__Required work__. Your reply should be a single number, the count of lines in the records that contain "target".

══════════════════════════════

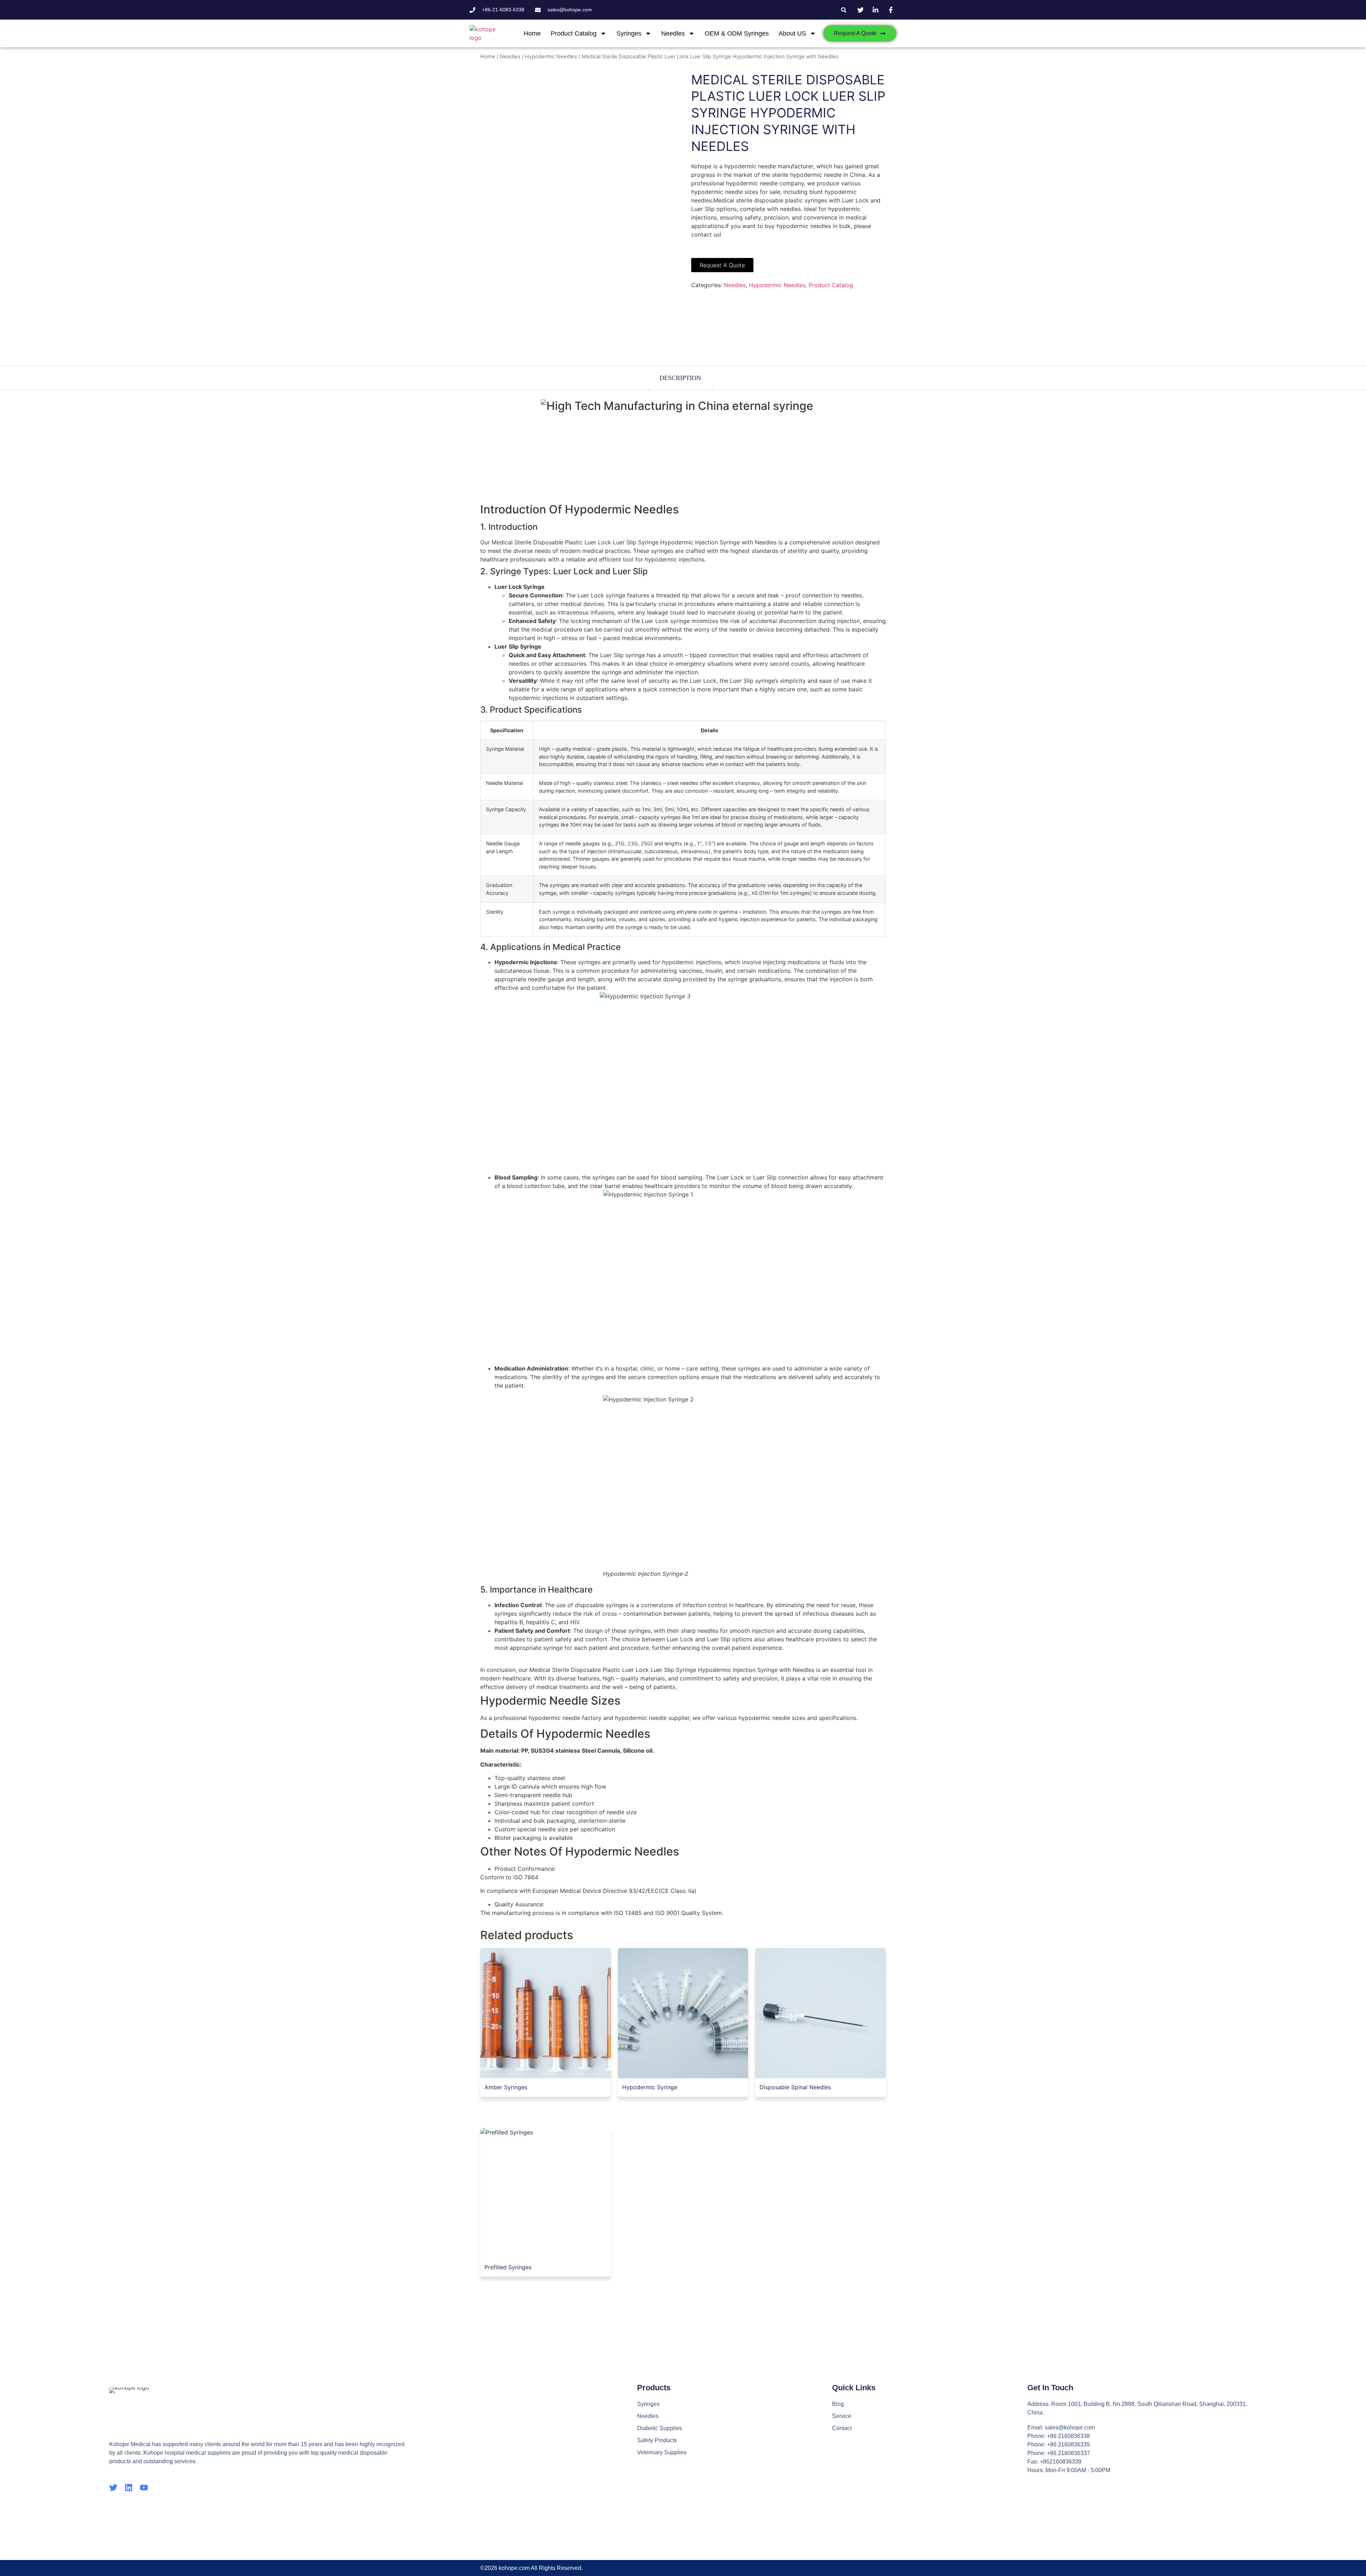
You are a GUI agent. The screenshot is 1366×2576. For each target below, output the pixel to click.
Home (532, 33)
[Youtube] (144, 2487)
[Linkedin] (129, 2487)
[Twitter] (113, 2487)
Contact (842, 2428)
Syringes (628, 33)
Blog (838, 2404)
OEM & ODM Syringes (737, 33)
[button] (843, 9)
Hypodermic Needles (551, 56)
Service (841, 2416)
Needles (673, 33)
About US (792, 33)
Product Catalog (574, 33)
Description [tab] (680, 377)
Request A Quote (722, 265)
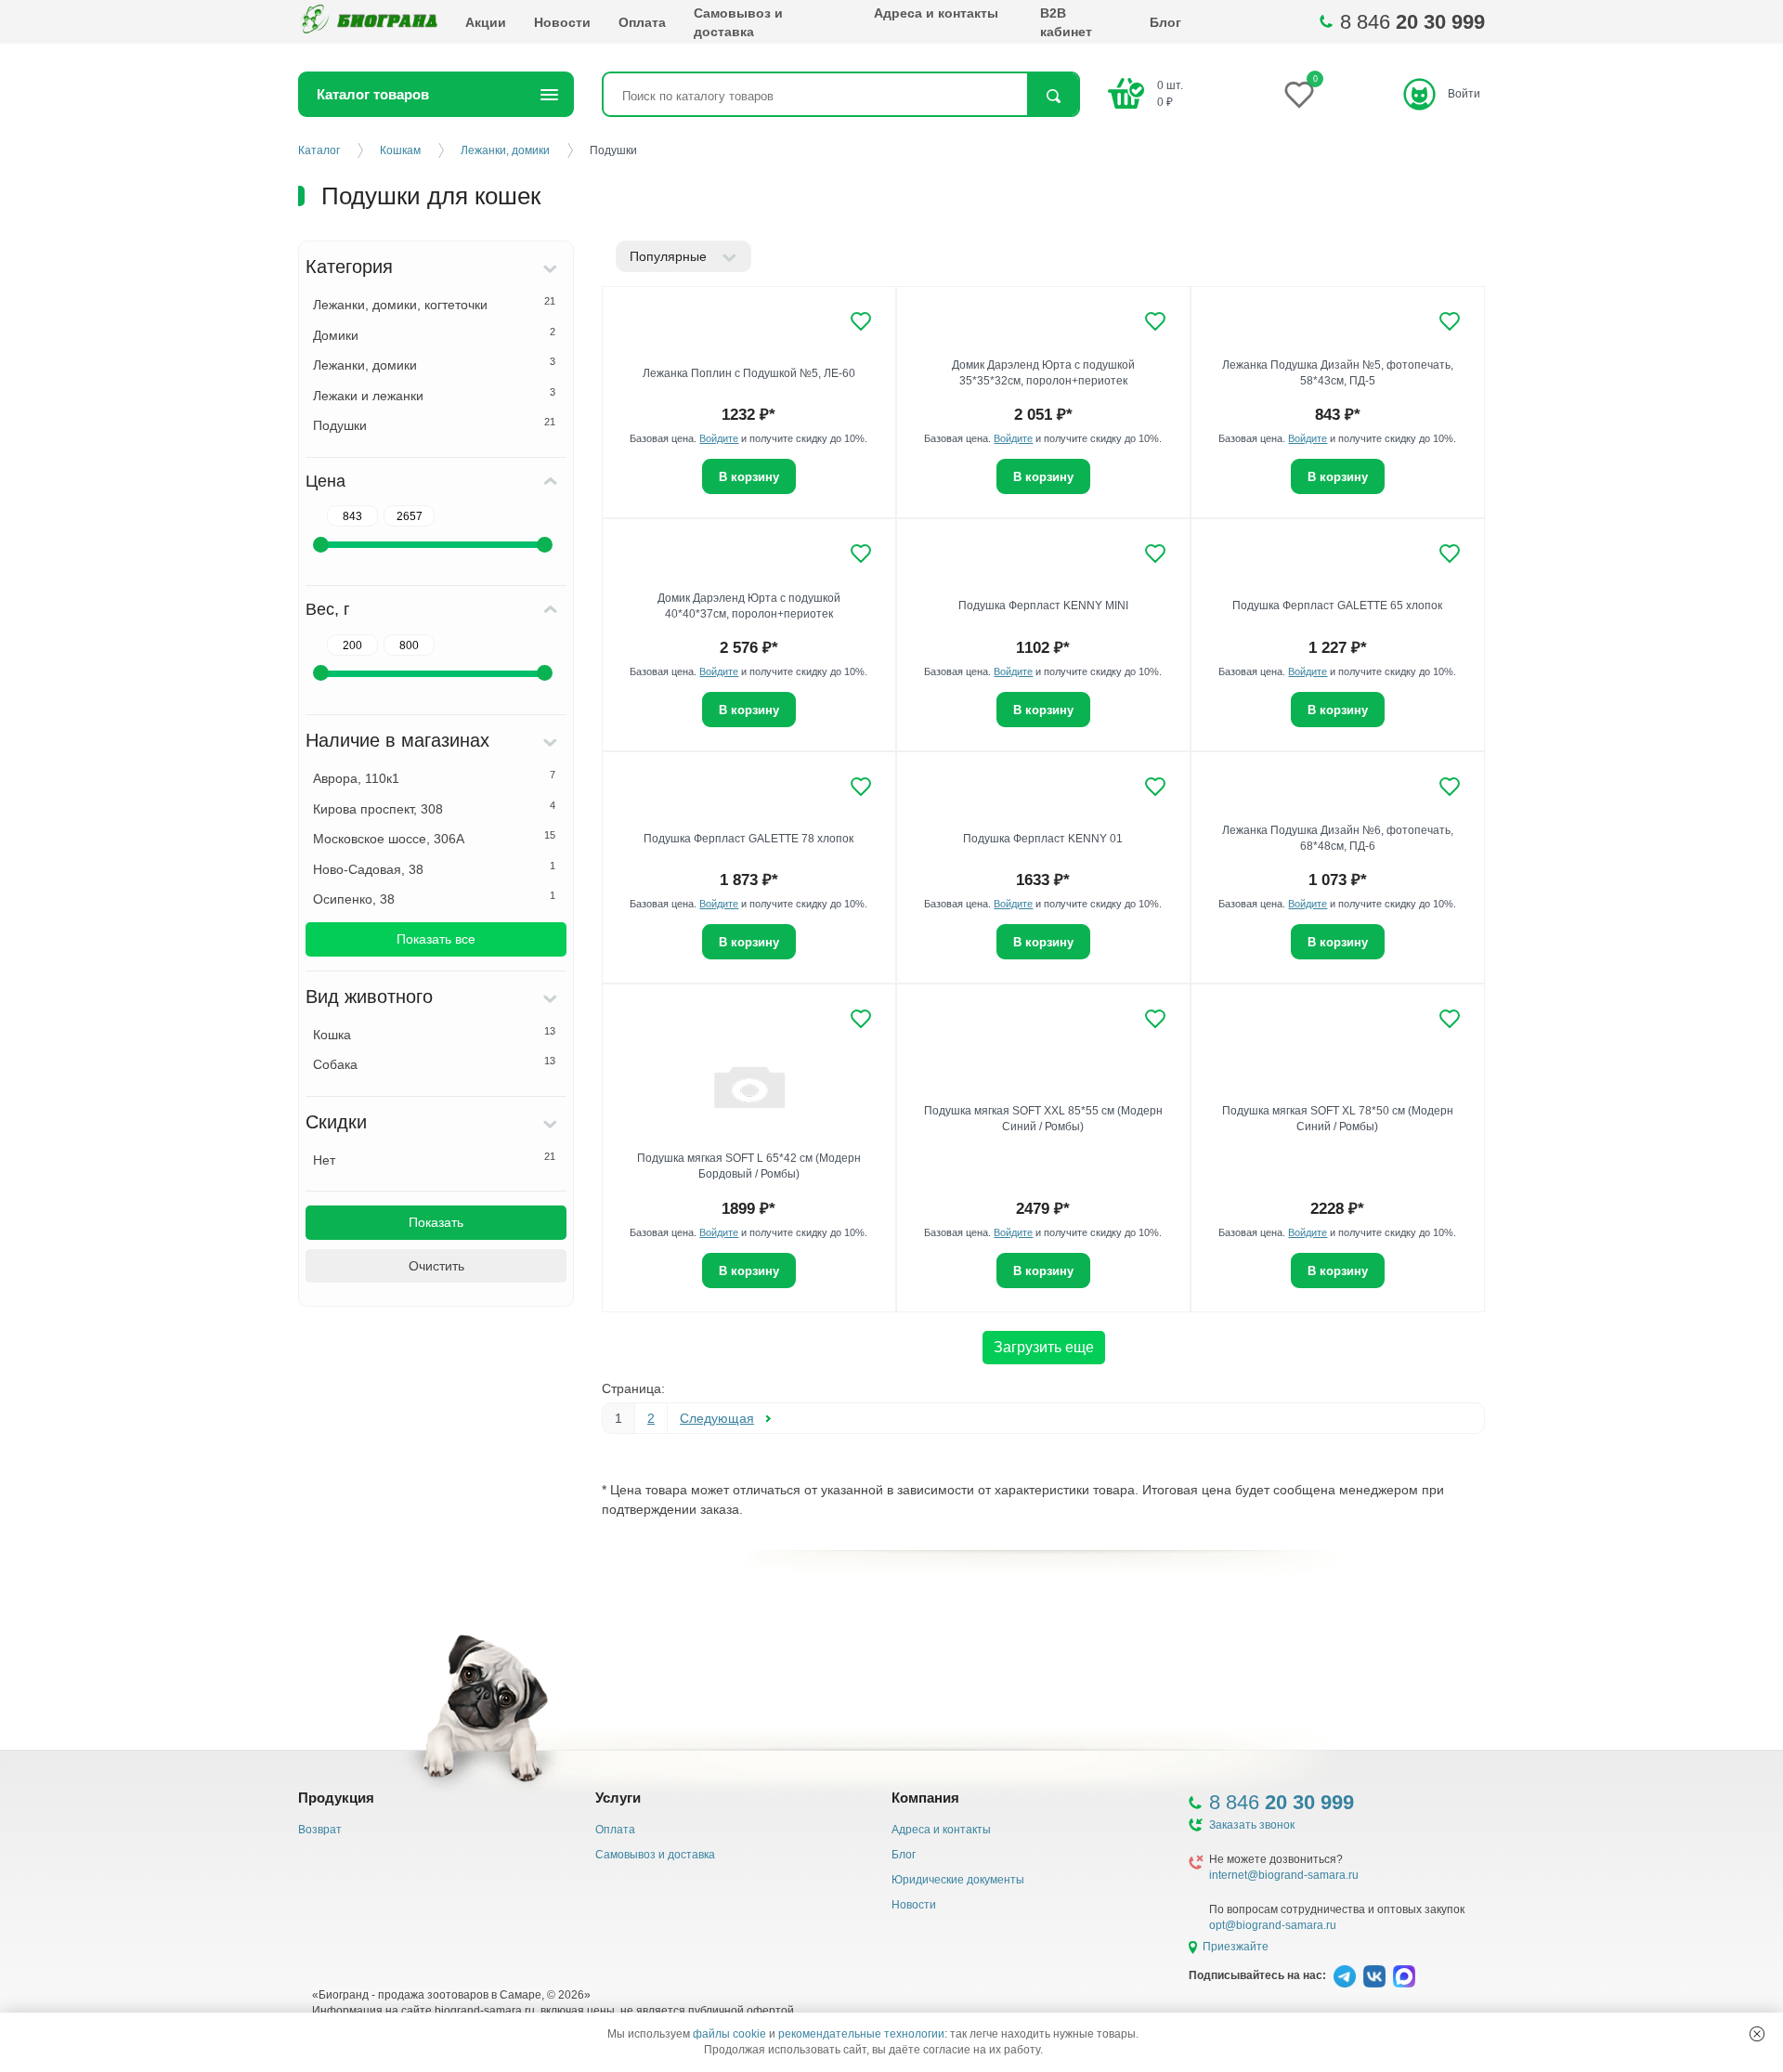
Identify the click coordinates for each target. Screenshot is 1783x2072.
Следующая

══════════════════════════════

__Solution below__. 2